Le contexte de la reproduction illustre l’un des paradoxes du néolibéralisme – l’individu est censé être capable de régenter sa vie de façon tout à fait autonome, sauf dans un domaine : celui qui concerne la religion et ses conséquences dans la vie de la cité (aussi bien la Pologne que les Etats-Unis illustrent cette attitude). Et comme pour le christianisme les questions reproductives sont centrales, car liées au début de la vie, elles sont particulièrement régulées. Ceux et celles qui souhaitent agir de façon non conforme à ce système de valeurs se mettent sur les marges de l’État, et ne peuvent pas compter sur son aide. Cette dépendance de la loi des stratégies électorales et des personnes au pouvoir accroit le sentiment d’insécurité. Le sentiment d’insécurité sociale et économique qui, de nouveau, est le point-clé d’une certaine vision de la politique.

Les idéologies qui pèsent sur la politique de la santé en Pologne et en Allemagne ont deux conséquences majeures.
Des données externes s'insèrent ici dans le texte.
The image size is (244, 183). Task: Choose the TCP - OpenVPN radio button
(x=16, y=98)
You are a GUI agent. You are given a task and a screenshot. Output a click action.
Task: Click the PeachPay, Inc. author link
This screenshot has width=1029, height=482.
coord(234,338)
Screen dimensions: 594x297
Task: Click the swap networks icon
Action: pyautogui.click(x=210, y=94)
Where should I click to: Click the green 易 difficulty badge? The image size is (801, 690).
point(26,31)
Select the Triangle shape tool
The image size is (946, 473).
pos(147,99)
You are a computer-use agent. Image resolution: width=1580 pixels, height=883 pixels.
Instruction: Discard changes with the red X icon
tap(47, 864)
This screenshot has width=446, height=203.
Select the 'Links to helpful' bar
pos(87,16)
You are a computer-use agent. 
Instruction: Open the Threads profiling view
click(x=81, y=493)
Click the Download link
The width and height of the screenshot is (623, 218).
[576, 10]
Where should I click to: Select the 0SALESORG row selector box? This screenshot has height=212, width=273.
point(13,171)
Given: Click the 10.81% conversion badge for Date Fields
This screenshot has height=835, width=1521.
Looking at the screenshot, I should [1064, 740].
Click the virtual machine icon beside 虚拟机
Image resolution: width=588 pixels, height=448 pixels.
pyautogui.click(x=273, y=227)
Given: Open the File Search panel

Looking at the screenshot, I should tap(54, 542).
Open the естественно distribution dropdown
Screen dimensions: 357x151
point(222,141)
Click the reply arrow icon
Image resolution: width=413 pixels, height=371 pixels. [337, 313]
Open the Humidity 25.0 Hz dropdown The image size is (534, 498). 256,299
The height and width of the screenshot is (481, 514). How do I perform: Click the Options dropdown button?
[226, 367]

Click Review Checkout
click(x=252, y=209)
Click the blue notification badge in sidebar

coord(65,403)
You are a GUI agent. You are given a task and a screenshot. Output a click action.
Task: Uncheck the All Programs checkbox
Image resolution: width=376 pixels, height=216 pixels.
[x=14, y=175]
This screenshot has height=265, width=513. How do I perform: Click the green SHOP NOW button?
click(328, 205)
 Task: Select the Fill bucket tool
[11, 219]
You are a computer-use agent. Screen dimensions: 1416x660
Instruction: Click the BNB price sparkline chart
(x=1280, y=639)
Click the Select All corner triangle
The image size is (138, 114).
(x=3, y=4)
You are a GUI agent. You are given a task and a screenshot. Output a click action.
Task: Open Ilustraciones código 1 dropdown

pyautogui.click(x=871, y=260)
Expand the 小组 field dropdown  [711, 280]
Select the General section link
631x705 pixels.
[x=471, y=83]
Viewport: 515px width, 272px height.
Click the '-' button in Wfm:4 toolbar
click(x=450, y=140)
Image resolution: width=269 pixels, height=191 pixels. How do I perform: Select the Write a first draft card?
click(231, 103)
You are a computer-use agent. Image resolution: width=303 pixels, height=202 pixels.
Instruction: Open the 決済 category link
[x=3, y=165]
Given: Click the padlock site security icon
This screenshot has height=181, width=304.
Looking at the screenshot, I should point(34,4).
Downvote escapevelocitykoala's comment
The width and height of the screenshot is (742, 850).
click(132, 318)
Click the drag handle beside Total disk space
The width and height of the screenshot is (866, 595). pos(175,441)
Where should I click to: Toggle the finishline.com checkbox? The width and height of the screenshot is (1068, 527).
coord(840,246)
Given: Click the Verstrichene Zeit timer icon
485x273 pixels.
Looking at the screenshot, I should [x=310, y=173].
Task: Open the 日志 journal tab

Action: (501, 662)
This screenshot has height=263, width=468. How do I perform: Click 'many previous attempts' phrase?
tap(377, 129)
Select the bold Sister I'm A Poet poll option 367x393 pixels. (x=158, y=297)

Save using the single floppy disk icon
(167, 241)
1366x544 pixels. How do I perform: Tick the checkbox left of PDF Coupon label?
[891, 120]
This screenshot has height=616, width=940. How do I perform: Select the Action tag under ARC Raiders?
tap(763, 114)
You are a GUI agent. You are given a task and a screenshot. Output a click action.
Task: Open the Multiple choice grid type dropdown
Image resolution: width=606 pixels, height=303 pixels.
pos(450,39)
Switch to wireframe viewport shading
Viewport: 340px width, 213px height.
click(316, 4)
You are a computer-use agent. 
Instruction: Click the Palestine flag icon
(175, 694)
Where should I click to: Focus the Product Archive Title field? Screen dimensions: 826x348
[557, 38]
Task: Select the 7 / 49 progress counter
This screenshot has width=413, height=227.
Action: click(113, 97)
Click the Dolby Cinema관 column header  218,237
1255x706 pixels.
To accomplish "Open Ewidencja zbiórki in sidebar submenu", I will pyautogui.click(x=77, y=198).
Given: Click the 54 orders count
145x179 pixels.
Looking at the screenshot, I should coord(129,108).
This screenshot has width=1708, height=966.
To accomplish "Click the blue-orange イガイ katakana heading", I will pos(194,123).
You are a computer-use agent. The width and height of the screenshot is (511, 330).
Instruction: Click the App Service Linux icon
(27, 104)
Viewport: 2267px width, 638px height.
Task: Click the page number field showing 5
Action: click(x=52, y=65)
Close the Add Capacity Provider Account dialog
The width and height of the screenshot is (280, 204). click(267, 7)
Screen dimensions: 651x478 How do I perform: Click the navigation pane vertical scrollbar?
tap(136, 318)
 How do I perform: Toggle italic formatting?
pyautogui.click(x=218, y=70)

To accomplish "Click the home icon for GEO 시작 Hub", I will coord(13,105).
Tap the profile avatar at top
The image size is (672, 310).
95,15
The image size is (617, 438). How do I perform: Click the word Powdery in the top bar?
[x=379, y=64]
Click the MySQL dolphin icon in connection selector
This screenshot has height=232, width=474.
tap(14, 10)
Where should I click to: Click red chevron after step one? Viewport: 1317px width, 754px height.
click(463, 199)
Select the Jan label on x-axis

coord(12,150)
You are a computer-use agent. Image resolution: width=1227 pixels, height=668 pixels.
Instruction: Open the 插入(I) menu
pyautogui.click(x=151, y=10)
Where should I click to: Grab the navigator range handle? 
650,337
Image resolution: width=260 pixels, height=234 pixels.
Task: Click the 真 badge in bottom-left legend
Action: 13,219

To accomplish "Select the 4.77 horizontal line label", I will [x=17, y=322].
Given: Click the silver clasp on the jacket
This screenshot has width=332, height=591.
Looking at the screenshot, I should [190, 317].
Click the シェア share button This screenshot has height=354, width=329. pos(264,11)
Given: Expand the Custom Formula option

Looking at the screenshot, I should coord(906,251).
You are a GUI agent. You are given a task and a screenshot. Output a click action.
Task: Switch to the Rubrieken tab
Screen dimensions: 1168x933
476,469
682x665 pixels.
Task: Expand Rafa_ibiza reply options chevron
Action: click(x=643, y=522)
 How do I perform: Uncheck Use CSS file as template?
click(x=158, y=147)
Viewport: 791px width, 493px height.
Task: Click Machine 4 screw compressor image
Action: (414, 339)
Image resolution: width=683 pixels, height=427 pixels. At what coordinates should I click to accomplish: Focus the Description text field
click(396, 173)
La première : celle de cibler les femmes – et même si ce sont les couples qui en souffrent, il s’agit toujours de l’interdit posé sur le corps et le comportement de la femme. La seconde : l’accroissement des inégalités dans l’accès aux services de la santé reproductive par leur relégation au marché libre.

1 Barbara Dolińska, « Naprotechnologia – przekłamanie czy nieporozumienie? », Nauka, 1, 2011, p. 115135.

2 Karolina Nowakowska, « Tak PiS wspiera prokreację. Z rządowego programu – 70 dzieci », Gazeta Prawna, 15 octobre 2018.

3 Anton Ambroziak, « “Nie pomogę Pani”, “Najbliższy termin za pięć miesięcy”, czyli dostęp do tabletki “dzień po” w Polsce », oko.press, 17 février 2019.

4 Anja Schrum et Ernst-Ludwig von Aster, « Glaubenskampf in Polen – Der Streit um die künstliche Befruchtung », Deutschlandfunk Kultur, février 2015.

5 Marion Kraske et Udo Ludwig, « Die Babygrenze », Der Spiegel, 46, 14 novembre 2005, p.

6 Magdalena Chrzczonowicz, « Aż 69 proc. Polek i Polaków za prawem kobiety do przerwania ciąży do 12 tygodnia – najnowszy sondaż », oko.press, 27 septembre 2018.

7 « Polki wykonują do 200 tys. aborcji rocznie, 15 proc. za granicą », Gazeta Wyborcza, sierpnia 2010.